Danger, we know, never passes entirely, but the frightening emergency of the year past has devolved. While the shadow of Coronavirus may continue to darken some prospects, the fearsome bulk of the raving beast has been reduced to a shadow of its former self.

And yet –AND YET! – our political institutions are still in hospice. The Democrat dominated state legislature has been mummified for more than a year, the state’s judiciary as well. Legislative business has for more than a year been conducted by State House Speaker Matt Ritter and President Pro Tem of the Senate Martin Looney, the whips of the state Democrat caucus, and Democrat Governor Ned Lamont, whose plenary powers have been extended by dominant Democrats a sixth time to February 15, 2022.

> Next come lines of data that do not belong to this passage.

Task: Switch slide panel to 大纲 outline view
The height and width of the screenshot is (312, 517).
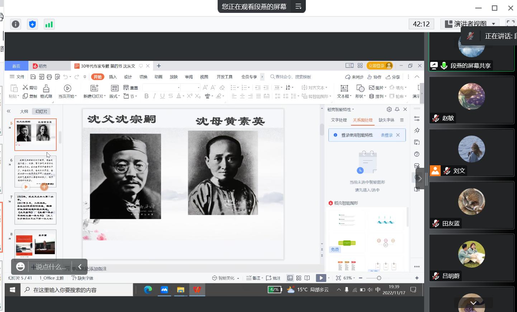Action: (24, 111)
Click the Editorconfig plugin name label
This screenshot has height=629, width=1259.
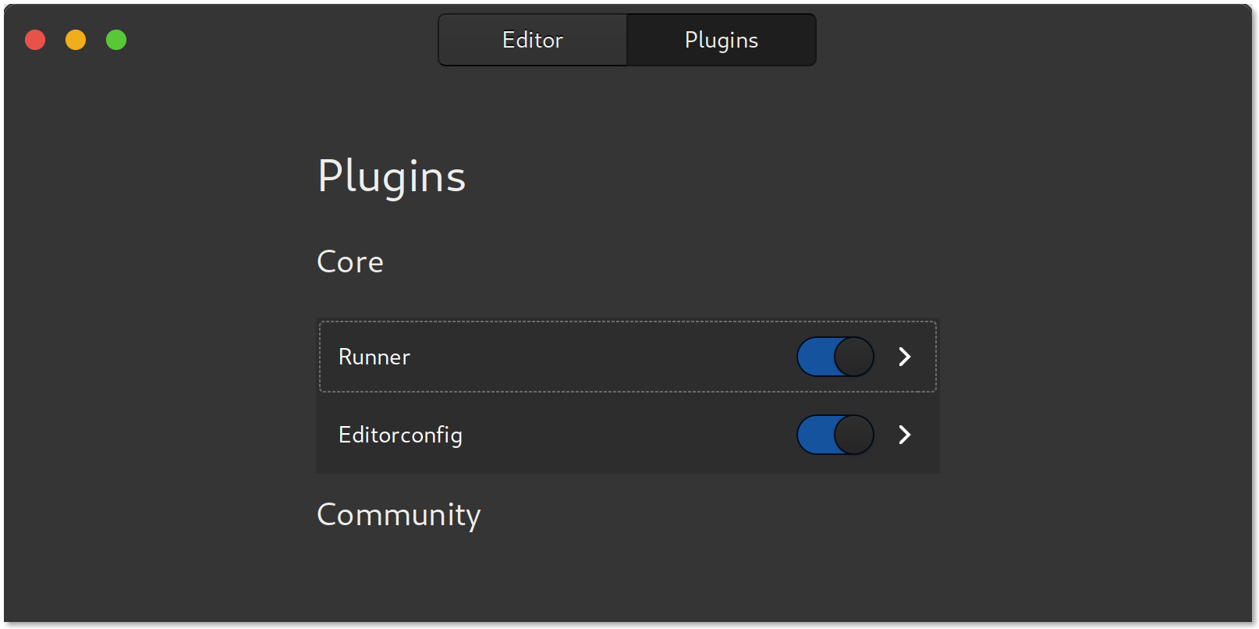(x=400, y=435)
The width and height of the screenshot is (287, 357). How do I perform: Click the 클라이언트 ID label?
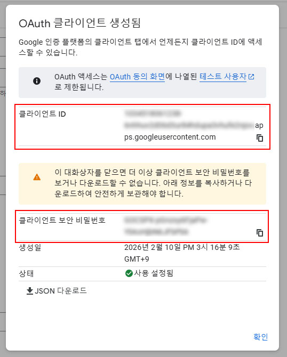tap(42, 113)
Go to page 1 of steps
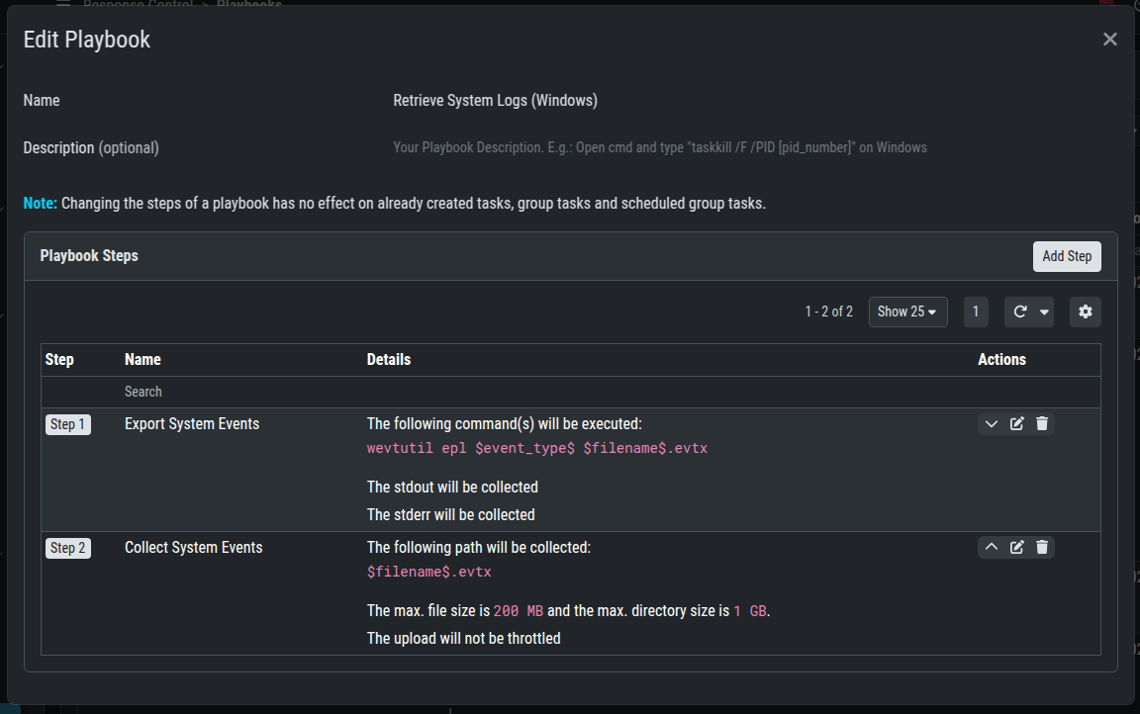1140x714 pixels. pos(976,312)
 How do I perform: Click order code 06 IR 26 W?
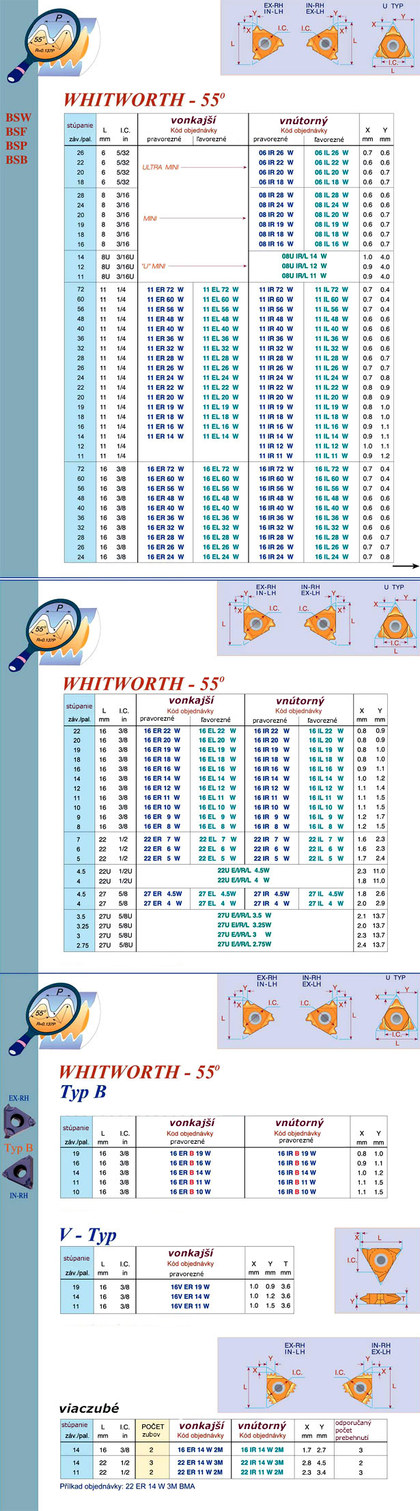[276, 153]
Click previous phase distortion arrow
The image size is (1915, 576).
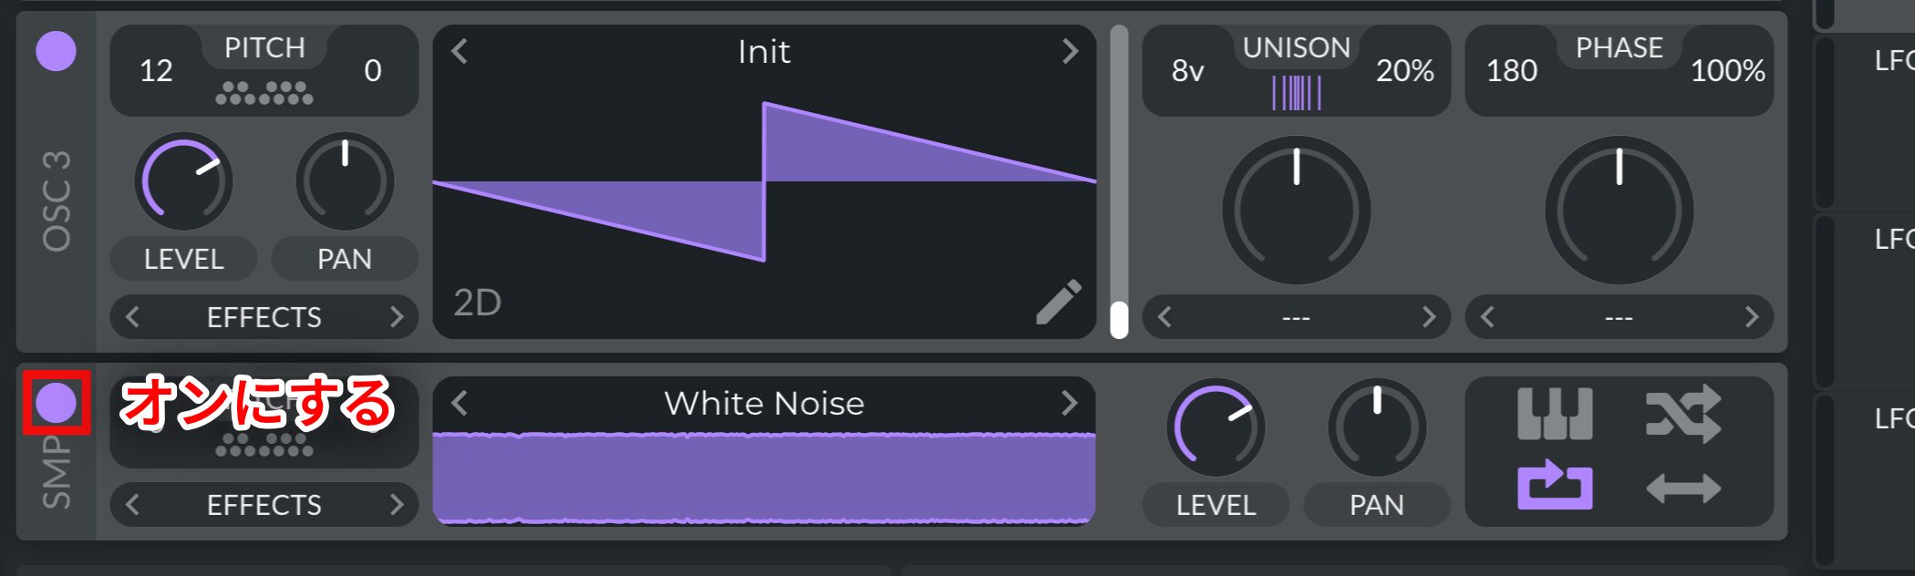coord(1488,317)

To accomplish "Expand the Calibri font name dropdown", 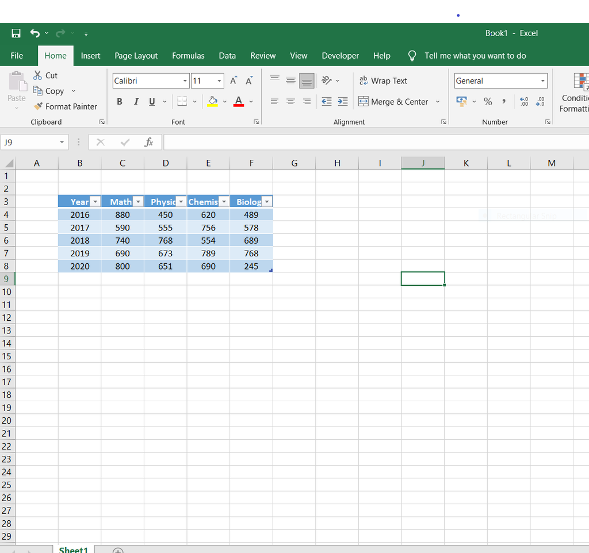I will (185, 80).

When will plenary government in Connecticut end? When will the engines of small “r” republican governance, a fully operative legislature and an independent judiciary, resume? How long can the state of Connecticut – the “Constitution State”, no less – operate with one rather than three fully operative branches of government? Does the Constitutional architecture of the founders of our republic matter at all to the state’s largely progressive legislators? And why are such troubling questions regarded by Connecticut’s alternative government – two Democrat legislative leaders in collusion with a governor – as academic only, rather than practical questions? At this point in a diminishing pandemic, are we burning down our constitutional house to catch a mouse? What can the governor do alone that he cannot also do with the full participation of a suitably masked representative state legislature? The U.S. Congress, in full throttle, is not cowering behind imagined future variants of Coronavirus. 

These are not questions that have not been answered because they have not been asked. They have not been answered by Connecticut’s triumvirate – Looney, Ritter and Lamont – because honest answers to such questions bears on a sore political point. Democrats have given up on constituent representation and thrown off the guiding principle of all republics – that republican governance is legitimate only upon the assent of the governed – because they do not want to be held responsible by an engaged citizenry and can best avoid true republican governance by means of an outworn authoritarian, anti-Democratic, Ceasarism.

Reporters, editors and commentators should examine their own consciences and shuck off the chains that weigh lightly upon them, bearing in mind always Sam Adam’s contumacious curse: “If ye love wealth better than liberty, the tranquility of servitude than the animating contest of freedom, go home from us in peace. We seek not your counsel or your arms. Crouch down and lick the hand that feeds you; may your chains set lightly upon you, and may posterity forget that ye were our countrymen!"